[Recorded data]
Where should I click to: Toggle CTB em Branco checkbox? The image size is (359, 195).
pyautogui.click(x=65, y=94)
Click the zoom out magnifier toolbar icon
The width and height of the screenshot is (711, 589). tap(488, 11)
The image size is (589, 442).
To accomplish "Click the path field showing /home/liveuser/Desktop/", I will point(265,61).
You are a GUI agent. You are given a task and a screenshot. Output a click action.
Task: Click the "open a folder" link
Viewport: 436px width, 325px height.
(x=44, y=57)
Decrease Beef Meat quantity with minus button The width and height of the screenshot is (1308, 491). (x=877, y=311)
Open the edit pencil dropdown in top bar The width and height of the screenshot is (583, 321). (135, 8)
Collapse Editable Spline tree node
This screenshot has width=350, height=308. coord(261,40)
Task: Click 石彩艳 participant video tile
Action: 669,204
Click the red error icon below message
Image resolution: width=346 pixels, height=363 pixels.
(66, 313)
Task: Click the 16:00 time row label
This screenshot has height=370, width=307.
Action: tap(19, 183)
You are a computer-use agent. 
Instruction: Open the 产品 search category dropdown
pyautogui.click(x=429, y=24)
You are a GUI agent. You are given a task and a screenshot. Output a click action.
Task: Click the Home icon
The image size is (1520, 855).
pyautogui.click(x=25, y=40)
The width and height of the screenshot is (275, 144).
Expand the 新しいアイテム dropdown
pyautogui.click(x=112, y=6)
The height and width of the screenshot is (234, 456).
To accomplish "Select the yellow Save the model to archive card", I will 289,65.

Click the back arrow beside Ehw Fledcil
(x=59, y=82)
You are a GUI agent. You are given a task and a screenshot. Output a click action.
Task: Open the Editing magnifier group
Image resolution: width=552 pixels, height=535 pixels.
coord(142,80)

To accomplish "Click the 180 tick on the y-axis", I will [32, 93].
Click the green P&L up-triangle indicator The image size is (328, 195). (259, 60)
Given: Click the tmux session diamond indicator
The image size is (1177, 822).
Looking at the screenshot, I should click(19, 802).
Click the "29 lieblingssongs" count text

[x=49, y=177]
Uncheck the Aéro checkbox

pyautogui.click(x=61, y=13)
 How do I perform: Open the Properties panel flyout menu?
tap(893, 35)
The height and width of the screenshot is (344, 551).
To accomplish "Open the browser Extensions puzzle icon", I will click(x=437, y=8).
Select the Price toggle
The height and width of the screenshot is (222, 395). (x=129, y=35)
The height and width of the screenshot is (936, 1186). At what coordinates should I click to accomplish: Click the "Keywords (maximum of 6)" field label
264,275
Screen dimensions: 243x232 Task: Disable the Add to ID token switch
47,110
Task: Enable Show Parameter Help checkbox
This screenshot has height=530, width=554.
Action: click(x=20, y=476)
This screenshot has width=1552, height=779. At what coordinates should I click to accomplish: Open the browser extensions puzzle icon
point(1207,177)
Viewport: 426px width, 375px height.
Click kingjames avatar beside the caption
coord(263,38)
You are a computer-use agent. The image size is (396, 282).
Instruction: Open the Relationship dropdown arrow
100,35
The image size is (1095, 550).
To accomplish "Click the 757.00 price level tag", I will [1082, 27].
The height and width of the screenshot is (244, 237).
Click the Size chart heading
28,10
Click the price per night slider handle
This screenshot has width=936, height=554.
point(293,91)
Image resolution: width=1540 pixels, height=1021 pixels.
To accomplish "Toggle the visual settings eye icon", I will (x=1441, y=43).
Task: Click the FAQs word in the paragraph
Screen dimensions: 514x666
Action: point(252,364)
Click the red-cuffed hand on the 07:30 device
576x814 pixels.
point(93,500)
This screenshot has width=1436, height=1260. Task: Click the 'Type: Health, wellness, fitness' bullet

#### REQUIRED TASK
Could you arrange the lines of the material above as a numbered list, leaving out blank lines, starting with the line that contains "Click the green" and going on through the line that contains "will (x=1441, y=43)."?

#### EXERCISE ANSWER
1. Click the green P&L up-triangle indicator The image size is (328, 195). (259, 60)
2. Given: Click the tmux session diamond indicator
3. The image size is (1177, 822).
4. Looking at the screenshot, I should click(19, 802).
5. Click the "29 lieblingssongs" count text
6. [x=49, y=177]
7. Uncheck the Aéro checkbox
8. pyautogui.click(x=61, y=13)
9.  How do I perform: Open the Properties panel flyout menu?
10. tap(893, 35)
11. The height and width of the screenshot is (344, 551).
12. To accomplish "Open the browser Extensions puzzle icon", I will click(x=437, y=8).
13. Select the Price toggle
14. The height and width of the screenshot is (222, 395). (x=129, y=35)
15. The height and width of the screenshot is (936, 1186). At what coordinates should I click to accomplish: Click the "Keywords (maximum of 6)" field label
16. 264,275
17. Screen dimensions: 243x232 Task: Disable the Add to ID token switch
18. 47,110
19. Task: Enable Show Parameter Help checkbox
20. This screenshot has height=530, width=554.
21. Action: click(x=20, y=476)
22. This screenshot has width=1552, height=779. At what coordinates should I click to accomplish: Open the browser extensions puzzle icon
23. point(1207,177)
24. Viewport: 426px width, 375px height.
25. Click kingjames avatar beside the caption
26. coord(263,38)
27. You are a computer-use agent. The image size is (396, 282).
28. Instruction: Open the Relationship dropdown arrow
29. 100,35
30. The image size is (1095, 550).
31. To accomplish "Click the 757.00 price level tag", I will [1082, 27].
32. The height and width of the screenshot is (244, 237).
33. Click the Size chart heading
34. 28,10
35. Click the price per night slider handle
36. This screenshot has width=936, height=554.
37. point(293,91)
38. Image resolution: width=1540 pixels, height=1021 pixels.
39. To accomplish "Toggle the visual settings eye icon", I will (x=1441, y=43).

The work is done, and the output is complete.